Snyder se desamarrar da tradição do storytelling e apresentar uma história que: 1) abra várias possibilidades de franquia, como bem destacou o colunista aqui da casa Guilherme Ravache; 2) dialogue com o seu tempo, com um público jovem e com superlotação do entretenimento por demanda.
Tudo mudou quando você parou de precisar ir até uma videolocadora para gastar sua mesada para alugar um filme em VHS (ou DVD). Com uma conexão de wifi razoável e um cartão de crédito, o público tem acesso a trocentos filmes e séries em plataformas como Prime Video, Netflix, Apple TV+, Disney+, etc - isso sem falar em conteúdos inexplicáveis e viciantes do YouTube, como do cara que ganha a vida se filmando comendo mais de 20 mil calorias por dia, sem qualquer motivo aparente.
E se você (ou eu) ainda é apegado à arte, assiste tudo do início o fim, pacientemente, mesmo que o filme ou série não seja tão bom assim, entenda que a geração Z não tem essa paciência toda. Cansou, troca.
(Eu não daria conta de ver minha timeline da Netflix cheia de episódios e filmes parados pela metade, mas entendo.)
"Army of the Dead" apresenta uma nova linguagem. Você não tem tempo de cansar de uma trama porque, sem medo de soar episódico, o filme salta de uma história para a outra: vai do drama de pai e filha para depois amizade entre dois desconhecidos, descobrimos um casal de zumbis, vemos sacrifícios dos integrantes da equipe do tal "assalto". Morte, sangue, drama. E zumbis!

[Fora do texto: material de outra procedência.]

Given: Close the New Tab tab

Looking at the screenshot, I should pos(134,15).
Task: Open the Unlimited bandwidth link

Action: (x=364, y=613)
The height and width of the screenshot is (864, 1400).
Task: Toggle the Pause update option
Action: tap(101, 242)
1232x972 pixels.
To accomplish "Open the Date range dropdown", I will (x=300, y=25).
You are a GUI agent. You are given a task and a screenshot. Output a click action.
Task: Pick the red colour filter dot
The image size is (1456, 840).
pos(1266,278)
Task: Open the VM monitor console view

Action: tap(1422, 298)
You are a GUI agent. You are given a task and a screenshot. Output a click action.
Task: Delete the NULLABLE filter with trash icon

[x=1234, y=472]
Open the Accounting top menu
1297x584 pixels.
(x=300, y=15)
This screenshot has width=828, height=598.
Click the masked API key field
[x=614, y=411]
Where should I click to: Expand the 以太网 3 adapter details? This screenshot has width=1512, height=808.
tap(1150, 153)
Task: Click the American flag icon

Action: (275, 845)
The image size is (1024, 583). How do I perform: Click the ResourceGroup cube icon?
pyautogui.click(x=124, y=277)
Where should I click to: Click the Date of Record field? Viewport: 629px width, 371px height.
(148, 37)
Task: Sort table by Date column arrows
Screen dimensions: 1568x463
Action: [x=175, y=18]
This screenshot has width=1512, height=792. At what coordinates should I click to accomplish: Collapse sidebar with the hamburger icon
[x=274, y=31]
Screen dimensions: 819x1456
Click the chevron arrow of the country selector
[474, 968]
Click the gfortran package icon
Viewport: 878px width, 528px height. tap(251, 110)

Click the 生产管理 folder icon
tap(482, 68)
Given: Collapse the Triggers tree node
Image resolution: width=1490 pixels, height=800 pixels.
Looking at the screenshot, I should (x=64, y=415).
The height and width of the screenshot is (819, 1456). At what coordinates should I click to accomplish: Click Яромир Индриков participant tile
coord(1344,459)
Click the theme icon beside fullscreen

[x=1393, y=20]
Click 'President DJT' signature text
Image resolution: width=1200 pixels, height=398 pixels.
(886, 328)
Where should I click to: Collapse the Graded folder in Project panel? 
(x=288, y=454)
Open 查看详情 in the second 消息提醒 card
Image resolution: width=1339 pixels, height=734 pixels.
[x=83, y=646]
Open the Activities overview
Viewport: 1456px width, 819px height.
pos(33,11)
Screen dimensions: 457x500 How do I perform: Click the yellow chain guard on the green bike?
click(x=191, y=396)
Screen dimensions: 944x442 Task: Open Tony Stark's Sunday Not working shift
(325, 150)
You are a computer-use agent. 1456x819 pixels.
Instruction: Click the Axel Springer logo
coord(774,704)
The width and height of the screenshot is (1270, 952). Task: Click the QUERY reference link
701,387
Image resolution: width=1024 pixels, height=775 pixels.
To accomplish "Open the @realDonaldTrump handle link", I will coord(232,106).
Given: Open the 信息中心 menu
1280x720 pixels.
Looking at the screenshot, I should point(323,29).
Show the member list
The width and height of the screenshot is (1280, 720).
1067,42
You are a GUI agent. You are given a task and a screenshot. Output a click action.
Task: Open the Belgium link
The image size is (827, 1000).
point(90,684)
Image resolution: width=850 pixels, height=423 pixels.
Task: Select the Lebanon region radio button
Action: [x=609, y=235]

Pode ser demais - e eu acho que é, mesmo. Demais nos dois sentidos da palavra: excessivo e ótimo.
Depois de anos amarrado pela franquia da DC, pilotando personagens donos de uma história maior, como Batman e Superman, Snyder se diverte com "Army of the Dead".
Ele faz poesia com o brega. A cena de um grandalhão que a segurar uma arma há muito deixada de lado é acompanhada por música clássica, heroica e retumbante. Claro que não dá pra levar a sério: é um cara segurando uma metralhadora de plástico, com um pôr do sol ao fundo. E, por isso mesmo, divertidíssimo.
Sem ninguém a dizer-lhe para maneirar no slow motion, Snyder foi lá e gastou toda a cota que tinha com a câmera lenta. Usa tanto que até me incomodava com as cenas corridas em velocidade normal. "Ué, não vai ter um slowmotionzinho aí?"
Os diálogos são propositalmente banais e de frases prontas, porque é isso que o fã do trash quer assistir e o diverte. Cada conversa banal é dita e filmada como se fosse Shakespeare, mas sem que estivéssemos no teatro e os atores sejam lá essas coisas.
Não há sutilezas. Tudo é gigantesco.
Afinal, "Army of the Dead" conta a história de um grupo contratado para invadir o cofre de um cassino uma Las Vegas sitiada e infestada de zumbis. Eu via o tigre zumbi e pensava: "Isso é maravilhosamente ruim.
E adorei.
Em determinado momento, a personagem vivida pela humorista Tig Notaro (acrescentada à trama com a mágica da tecnologia após o titular Chris D'Elia ser apagado digitalmente por estar envolvido em acusações de assédio sexual) diz:
"Ei, aquilo ali é um zumbi de capa?"
Ao longo de duas horas e pouco de filme, eu estava tão absorvido naquele nonsense todo que não tinha me ligado que, sim, estava assistindo a um filme em que um zumbi usava uma capa. Tipo algum super-herói, sabe?
"Army of the Dead" é a redenção de Zack Snyder depois de fazer Ben Affleck caber em um uniforme do Batman e colocá-lo para justificar cada movimento e decisão tomada pela Liga da Justiça ao longo de mais de quatro horas.
Aqui, não a trama não necessita de mil justificativas. Não precisamos saber a história das "caixas maternas" e o que elas significam para o universo da DC. Nada disso.
Ruim é Liga da Justiça (acredite, digo isso com dor no coração). Army of the Dead é divertido, atropelado, sangrento, deliciosamente sem sentido.